I find this very, very hard to believe. It can’t not be unintentional, right? What if it’s intentional? What if it’s not an accident? What if we are being strategically targeted? We very well could be? How can we not be? Every time it happens, I ask myself, “How does this keep happening?” Sanford. Ferguson. Staten Island. Brooklyn. Cleveland. Baton Rouge. Hempstead. Salt Lake City. Baltimore. Tulsa. Charlotte. These are just the few that I could remember without doing a proper Google search. In the Northeast. In the South. In the Midwest. All ages. Both sexes. Many classes. One race. BLACK. I find this very, very hard not to believe. It can’t not be unintentional, right? If Isis is strategic, and if the west and south sides of Chicago are premeditated, then these recurrent acts of implicit bias might just be explicit. Perhaps there is a premeditated plot, a concocted network of rogue officers who have orchestrated a system of organized violence against BLACK life. What if that is what it is? Really! I mean it. What if the trigger happy policeperson is really just the policeman predestined to exterminate a BLACK life on any given Sunday, just the policewoman preordained to pick off Wednesday’s child playing in the park. This very well could be? How can it not be? In Ferguson and Baltimore and the Jim Crow South, the Justice Department has exposed patterns of racial discrimination in police agencies. Yet still, my assumption is that it is systemic and unintentional, that the common ways and means and ends are all coincidental. Over and over and over and over again we see video evidence of unarmed BLACK men and BLACK women being assaulted and executed by reckless white police officers. Even as a BLACK man I find it very, very, very hard not to believe that the same senseless insanity committed over and over and over and over again is not just another accident. I find it very hard not to believe that it is a mishap, that it just might possibly be intentional. It can’t not be unintentional, right? What if it is? I find this very, very hard not to believe.

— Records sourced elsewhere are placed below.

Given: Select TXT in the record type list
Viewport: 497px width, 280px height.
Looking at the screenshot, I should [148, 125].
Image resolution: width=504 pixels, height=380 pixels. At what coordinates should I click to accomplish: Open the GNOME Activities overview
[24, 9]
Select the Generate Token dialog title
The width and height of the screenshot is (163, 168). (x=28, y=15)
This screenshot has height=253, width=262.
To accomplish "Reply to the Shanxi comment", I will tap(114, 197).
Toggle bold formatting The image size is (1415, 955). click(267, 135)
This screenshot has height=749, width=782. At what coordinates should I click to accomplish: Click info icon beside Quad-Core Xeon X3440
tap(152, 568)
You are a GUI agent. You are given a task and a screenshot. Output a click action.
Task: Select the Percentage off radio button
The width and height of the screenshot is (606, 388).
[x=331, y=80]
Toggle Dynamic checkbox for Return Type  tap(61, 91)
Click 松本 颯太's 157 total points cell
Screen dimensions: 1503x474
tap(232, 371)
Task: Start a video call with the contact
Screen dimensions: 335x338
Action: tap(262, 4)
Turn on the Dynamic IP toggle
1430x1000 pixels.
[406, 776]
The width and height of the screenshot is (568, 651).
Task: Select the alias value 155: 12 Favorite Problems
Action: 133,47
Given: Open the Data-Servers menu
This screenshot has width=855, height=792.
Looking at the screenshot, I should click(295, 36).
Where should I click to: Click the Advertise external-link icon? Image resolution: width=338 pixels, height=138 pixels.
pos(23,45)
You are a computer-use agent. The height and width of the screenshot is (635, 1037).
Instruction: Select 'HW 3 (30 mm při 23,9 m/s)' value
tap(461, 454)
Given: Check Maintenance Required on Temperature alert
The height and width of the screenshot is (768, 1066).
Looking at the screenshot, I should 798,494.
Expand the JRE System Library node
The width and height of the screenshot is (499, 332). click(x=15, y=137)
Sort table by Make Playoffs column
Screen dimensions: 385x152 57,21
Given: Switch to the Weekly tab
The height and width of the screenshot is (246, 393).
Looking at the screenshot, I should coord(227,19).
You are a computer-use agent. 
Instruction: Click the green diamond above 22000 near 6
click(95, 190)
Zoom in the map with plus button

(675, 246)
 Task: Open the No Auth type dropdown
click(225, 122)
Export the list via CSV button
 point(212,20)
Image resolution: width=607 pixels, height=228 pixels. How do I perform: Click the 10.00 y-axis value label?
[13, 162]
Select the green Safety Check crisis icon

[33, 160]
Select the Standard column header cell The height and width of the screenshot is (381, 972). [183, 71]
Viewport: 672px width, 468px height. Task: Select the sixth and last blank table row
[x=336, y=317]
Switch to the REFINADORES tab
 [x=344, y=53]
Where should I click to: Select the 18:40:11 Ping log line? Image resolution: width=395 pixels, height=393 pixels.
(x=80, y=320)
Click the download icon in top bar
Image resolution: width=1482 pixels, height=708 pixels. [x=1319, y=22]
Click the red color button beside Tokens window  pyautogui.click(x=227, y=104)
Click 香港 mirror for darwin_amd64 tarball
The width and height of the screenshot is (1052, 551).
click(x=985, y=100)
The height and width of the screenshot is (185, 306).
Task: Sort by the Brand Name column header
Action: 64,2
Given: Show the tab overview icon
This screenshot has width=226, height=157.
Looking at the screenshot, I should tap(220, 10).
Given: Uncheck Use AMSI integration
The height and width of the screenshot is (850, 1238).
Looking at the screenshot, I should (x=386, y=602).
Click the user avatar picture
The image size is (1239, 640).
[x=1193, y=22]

downloadAgain??? Yup! Again!!! On Saturday and again on Monday. On Saturday an Islamic man did it. On Tuesday a white policewoman did it. I live in New York…and I am a BLACK gay man. I depend on subways and sidewalks to get me where I need to go. As a New Yorker, my eyes and ears are alert to the sights and sounds of the next terror attack. As a gay man, I am casually vigilant of how the movements of my hips and the flips of my wrists put me in harms way. As a BLACK man, I keep my head straight, my voice low, and my actions steady as I pass the policewoman and the policeman who cruise my gentrified Harlem hood, as it is unclear as to who exactly they are protecting. As a BLACK gay New Yorker, I must confess I am more terrorized by police, than by Islam or homophobia. It feels as if I am more likely to be killed by a cop for being BLACK, than by radical American fundamentalism for being gay, or by radical Islamic fundamentalism for being American. I can walk straight to deter being gay bashed. I can practice vigilance to deter a violent act of Jihad, but what can I do to prevent state-sanctioned police brutality targeted toward my BLACK body. Being BLACK is a terror threat. While the government warns us about the dangers of traveling abroad as American, it fails to warn us about the dangers of traveling in America as BLACK. As the presidential nominees spew vile rhetoric against Islam and prepare a platform for fighting terror, I need a platform for being BLACK. What precautions must I take to prevent an attack against my BLACKness? What threat level color code alerts me of the dangers of being shot during a traffic stop? How high must my arms be raised? How low the color level of melanin in my BLACK skin? What must I do to escape the terror of being attacked by a cop for being BLACK?